The Centers for Medicare and Medicaid Services (CMS) had been planning to continue to severely overpay the State of New York for services provided, and in some cases not provided, at its developmental centers for the next five years. The State-operated developmental centers, which house and treat individuals with developmental disabilities, were receiving Medicaid payments in excess of $5,000 per patient per day, a rate ten times greater than similar privately operated facilities.
A House Oversight and Government Reform Committee staff report, released earlier today, estimated a $15 billion aggregate overpayment to the controversial centers over the past two decades. The report was released ahead of a hearing of the House Oversight and Government Reform Subcommittee on Health Care.
At today's hearing Penny Thompson, CMS's Deputy Director of the Center for Medicaid and CHIP Services, told the Subcommittee that CMS intends to reduce the artificially high federal Medicaid payments to New York developmental centers to one-fifth their current level, stating: "We're still finalizing those methodologies and numbers but I think you can expect to see a rate that's at about one fifth of its current level."
"It's good that CMS changed its mind and finally agreed to take a firm line against egregious federal Medicaid overpayments today, but it's unfortunate that it has taken so many years to start trying to fix the problem" said Rep. Paul Gosar, R-Az. Gosar is a licensed dentist who has worked with Medicaid patients. "The Committee will hold CMS to their pledge and make sure they follow through on the plan of action laid out today."
Ms. Thompson also told the Committee that CMS is going to assess its ability to recover money that was improperly received by the State through the excessive developmental center overpayments.

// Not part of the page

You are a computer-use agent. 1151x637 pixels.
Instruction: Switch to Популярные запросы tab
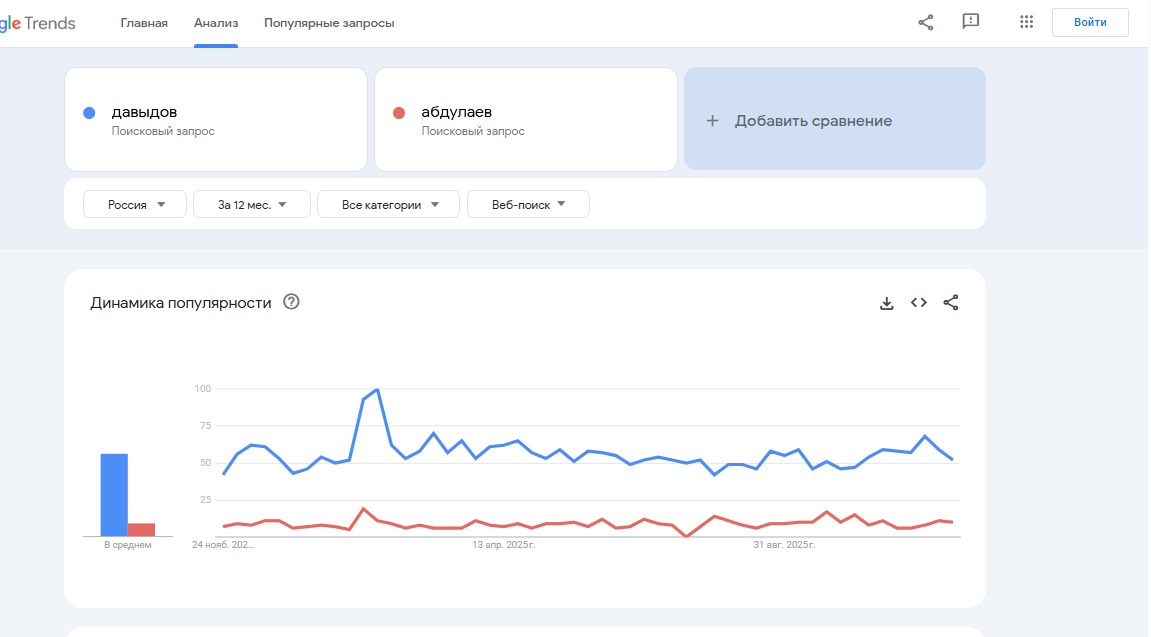pos(329,23)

CMS's decision was a reversal of the plan they outlined to Committee staff during a June 28, 2012 briefing. At that point, CMS's plan was to allow the State to continue receiving billions in federal overpayments over the next five years through continued excessive payment rates.
At today's hearing, Ms. Thompson told the Committee that CMS will instead take immediate action.
"The payments for New York's developmental centers are excessive and unacceptable," Thompson conceded. "Once we have agreed upon a finalized payment methodology with New York, CMS will review past overpayments, and determine if there are additional funds that need to be returned to the U.S. Treasury."